On Sun, 20 Oct 2013, Onno Meyer wrote:

Would a hoverbike work with the intended TL?

At TL11? Vectored reactionless thrust. A hovercraft can be done even
earlier.


Then it could be used for gates that lead into buildings or for regular transport between worlds you own.

A big fighting ship, being able to fight many gate ships. Protects against
an invasion through the gate.

Sublight, to save the cost/weight of the FTL drive and to get even
faster? As a side effect, that gives the scout a chance to disengage
and try again.

A ship just large enough, to outgun and outrun any gate ships. To hunt
scouts.

Coming through a gate defended by the big Gate Defender?


If all gates are blocked by gate defenders, that makes SG style missions pretty obsolete, so i assume that is not the case. I was assuming the scout hunter would cover a number of gates and be dispatched once an intrusion is registered.

Unless you have multiple gates in the same system (which would AFAIK contradict SG canon, but could be easily the case, with a SG-genericum campain) that would imply either FTL travel or a carrier that has it.

Alternativly a mission pattern for scouts could be to go through the nearest gate that is still in neutral territory, so it would not be blocked by a gate defender, and use its FTL drive to get to the target world. The scout hunter could be defence against that.


Actually one could argue, that if the software is a mix of ancient alien
and human software, the alien part might be better understood.
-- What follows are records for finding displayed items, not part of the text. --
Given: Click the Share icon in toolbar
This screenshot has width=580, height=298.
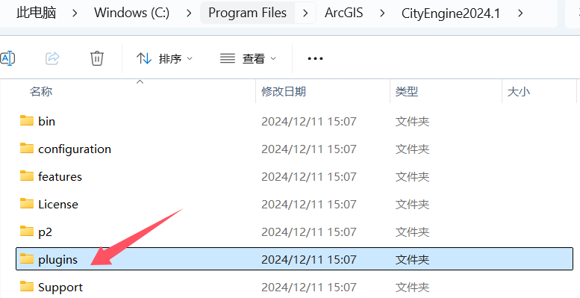Looking at the screenshot, I should point(52,58).
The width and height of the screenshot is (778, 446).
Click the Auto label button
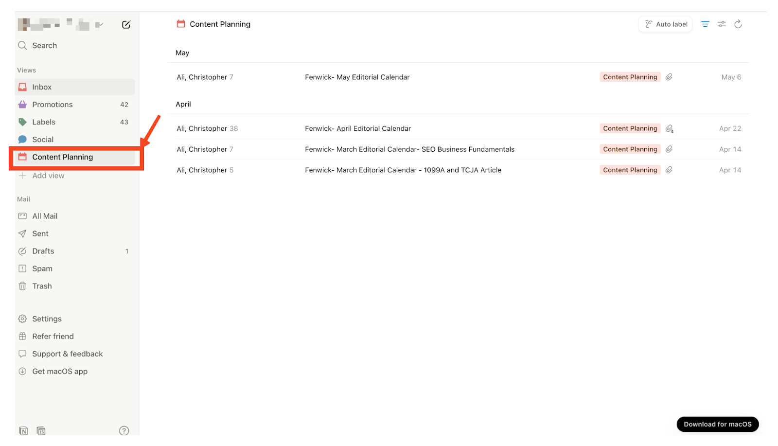click(665, 24)
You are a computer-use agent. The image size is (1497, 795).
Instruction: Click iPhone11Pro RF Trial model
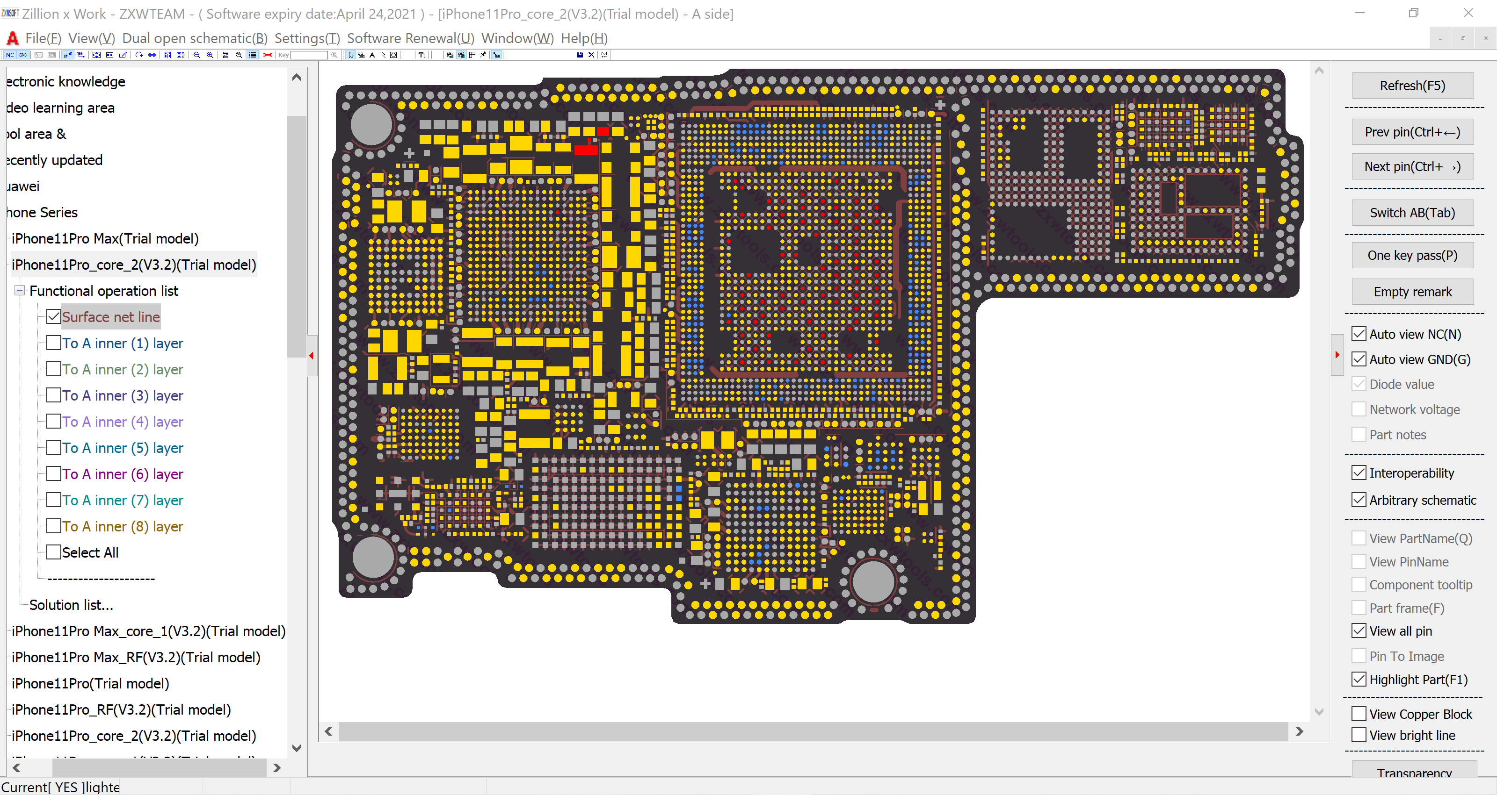click(x=121, y=709)
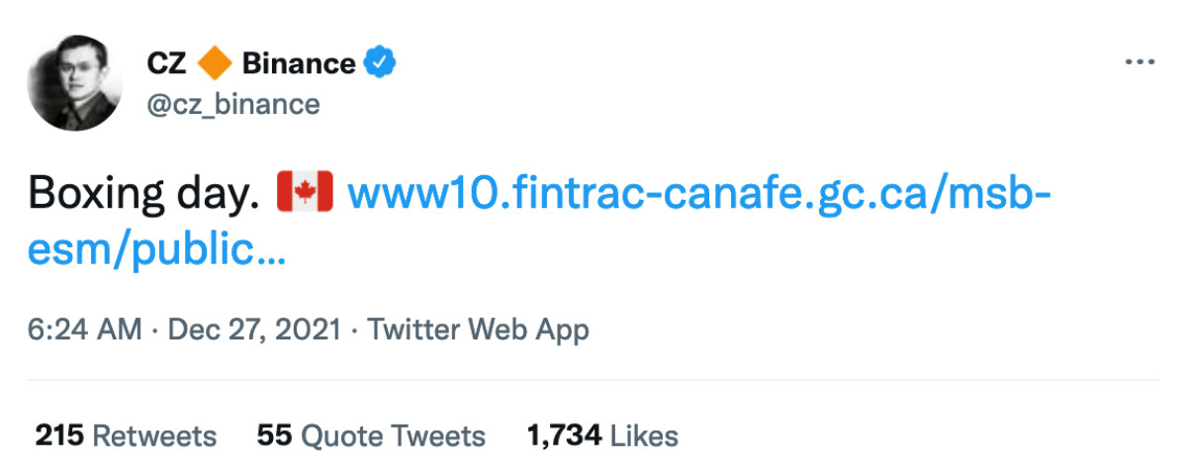View the 55 Quote Tweets

[x=274, y=435]
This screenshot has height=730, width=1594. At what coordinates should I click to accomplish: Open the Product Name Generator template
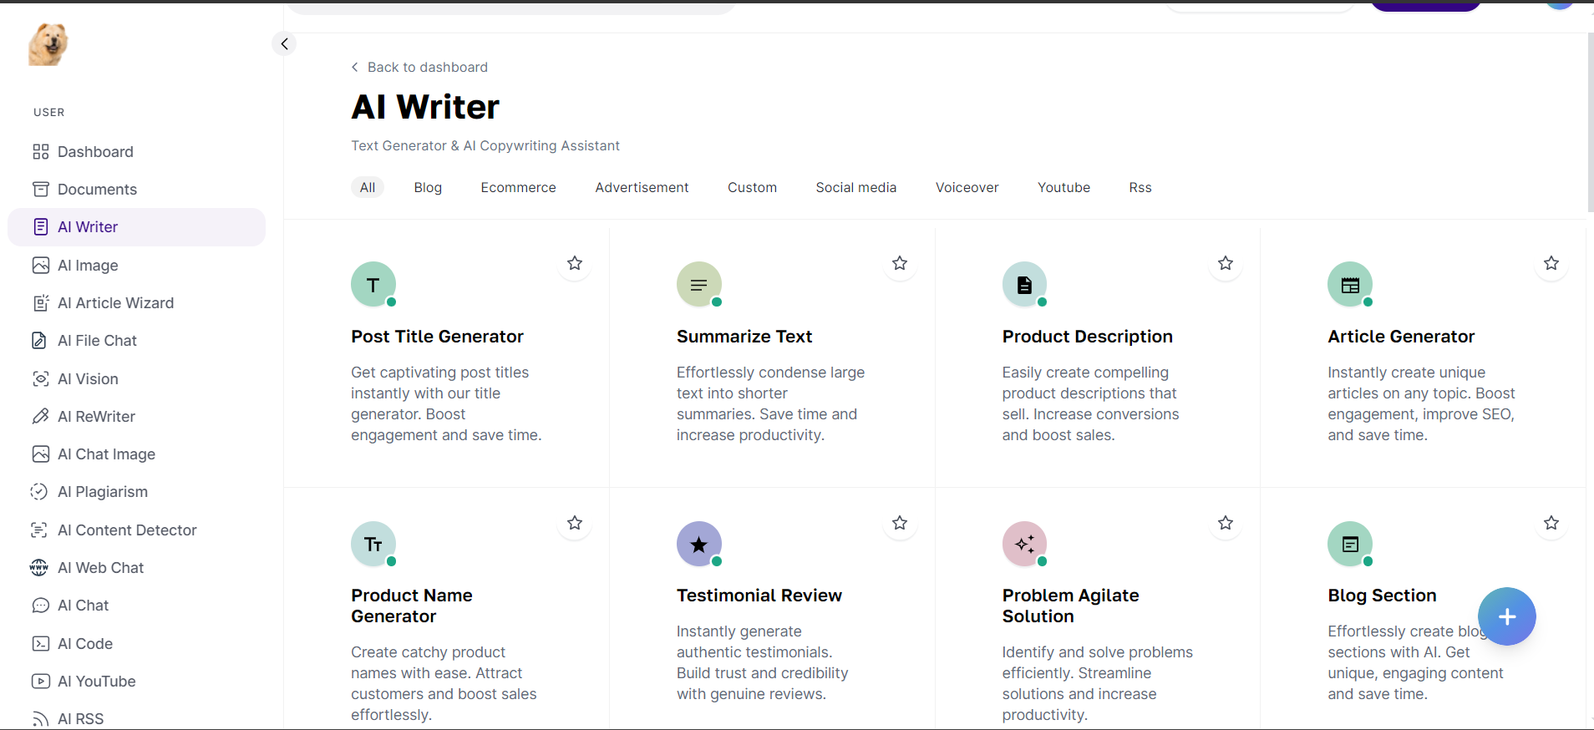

The alien
software will be intensivly researched and tested and all findings will be
written down immediatly. There will be no last minute bug fixes either,
because regardless if it's a bug or a feature, the software stays as it
is.

Vinge had stories with programmer/archaeologists. They're also mentioned
in Transhuman Space.

But I wonder if complex software CAN be decompiled/reverse-engineered. It
is hard enough to understand other people's code when you have the source
and some sort of project documentation. That's TL8 systems. Add the size
and complexity of TL11 software, and you might need a Manhattan Project
to understand it. Difficult if it is all secret.
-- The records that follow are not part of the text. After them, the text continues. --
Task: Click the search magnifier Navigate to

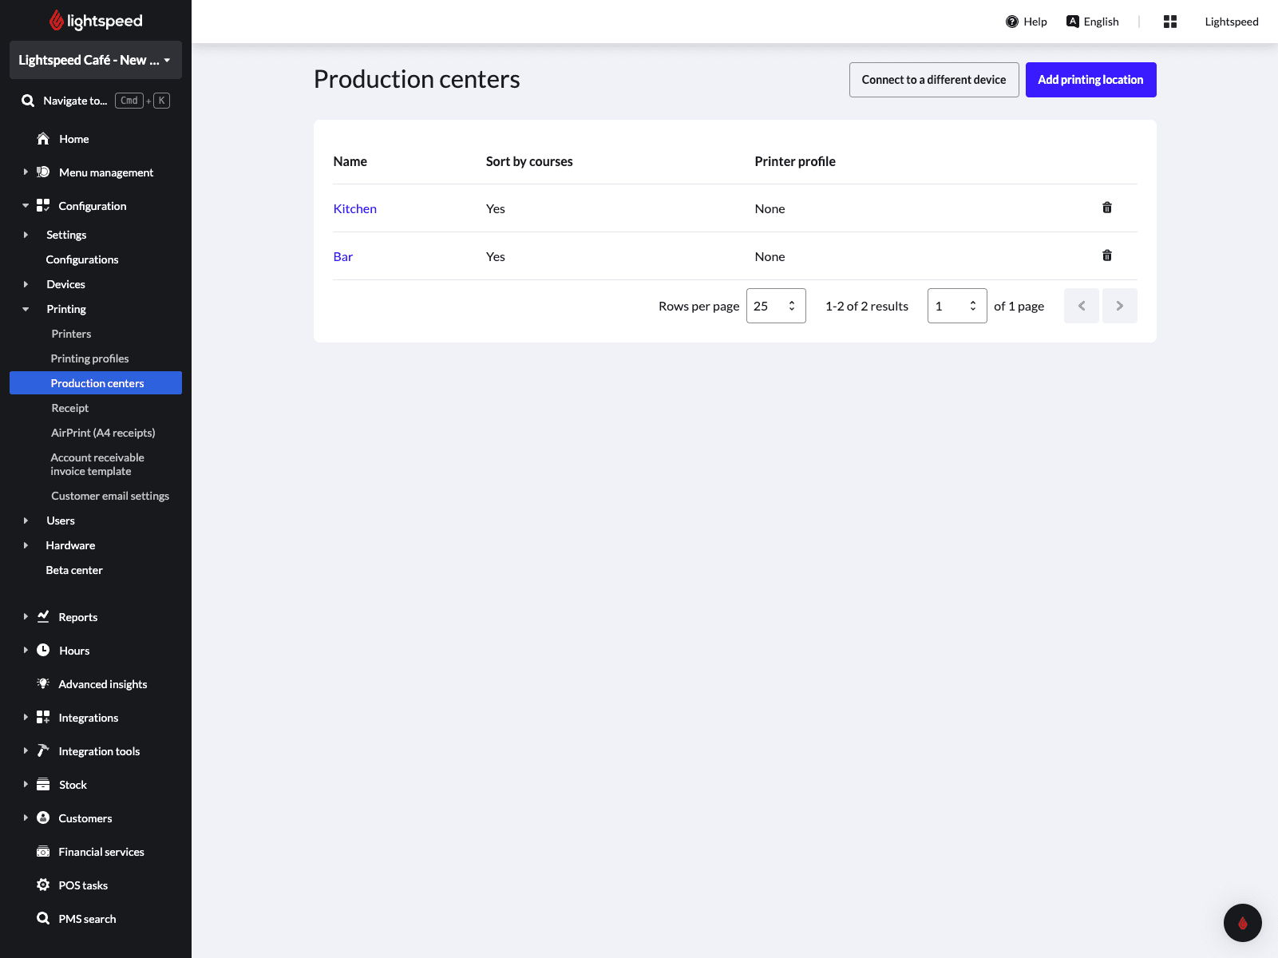Action: tap(28, 101)
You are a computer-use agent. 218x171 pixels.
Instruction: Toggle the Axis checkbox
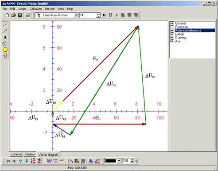172,41
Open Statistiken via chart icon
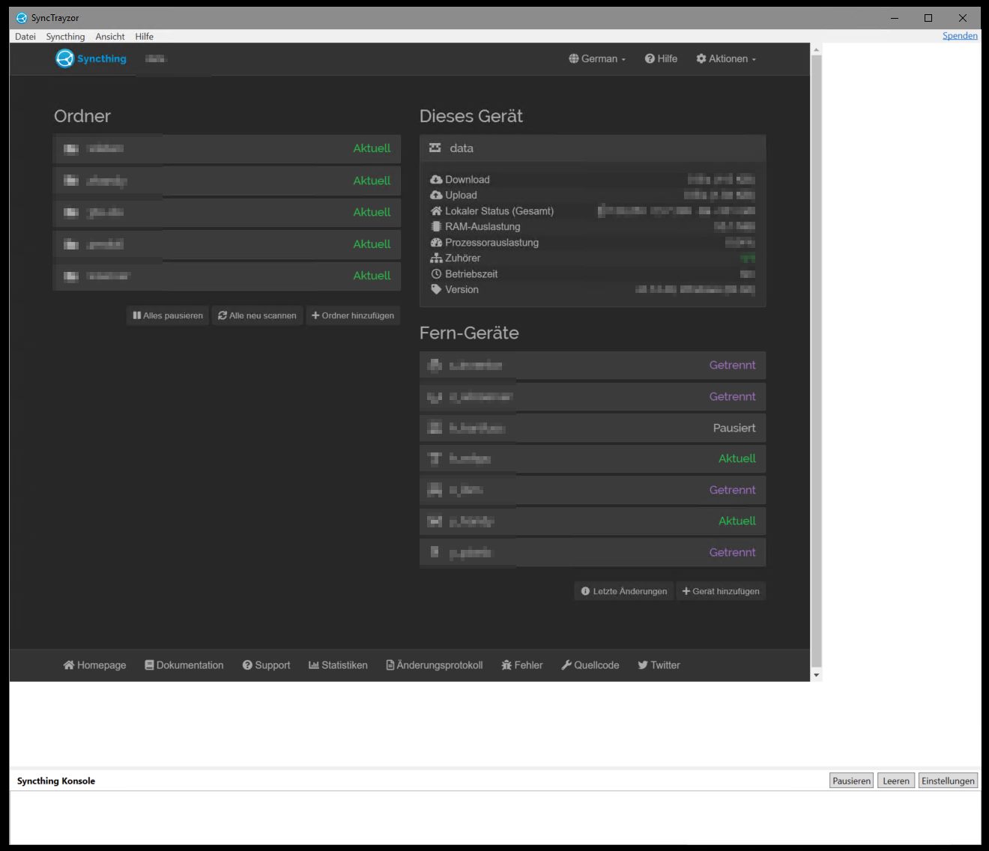 click(313, 664)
Part of technological development in software is to come up with ways to make software maintance easier.

So suppose you find an ancient alien software library, that has an algorithm for a mathematical problem, that is way more efficient then what we have. And we know already enough about alien computer science, that we can compile it and use the interface.
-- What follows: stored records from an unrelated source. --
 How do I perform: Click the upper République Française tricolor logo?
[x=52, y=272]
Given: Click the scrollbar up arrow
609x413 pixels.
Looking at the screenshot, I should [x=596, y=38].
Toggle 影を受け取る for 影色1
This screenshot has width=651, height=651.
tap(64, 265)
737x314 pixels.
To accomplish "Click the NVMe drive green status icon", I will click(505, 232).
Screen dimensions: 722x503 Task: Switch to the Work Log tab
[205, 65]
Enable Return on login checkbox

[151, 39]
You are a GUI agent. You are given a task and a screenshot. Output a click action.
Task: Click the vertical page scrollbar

Running a series of tests, where we compare the output with the output of our own algorithms with many different input variables, would just mean a lot of computer power. It does not absolutly proove the correctness of the alien algorithm, but you might get in the amount of tests, that are required for self developed projects.

Understanding how the algorithm actually works would be a great effort, but you will start with the most promising parts of the alien code, you don't need to understand their whole software library. Like if their sorting algorithm isn't any better then Quicksort, analyzing their sorting algorithm becomes a purely academic interest, that likely get's little funding. But if they sort in O(n) somehow, then the sorting algorithm can get a high priority.

You'd need to spend much resources on quality management to get the amount
of testing and documentation on ordinary software and the lowest bidder
propably cuts corners.

Does that apply the same way to military software?


I never have done anything with military software. But basically it comes down to how much emphasis the customer and the management put on software quality, and how much on low cost and meeting deadlines. The most common pattern i would expect is, people putting just enough effort into quality, to meed guidelines and cover their ass on all involved levels.

With military software thoose guidelines likely are stricter.

With software archeology, you might also have competing researchers, who intend to find errors in the original research, so they get the fame. With that attitude also avenues, that do not look neccessary at all will eventually be taken.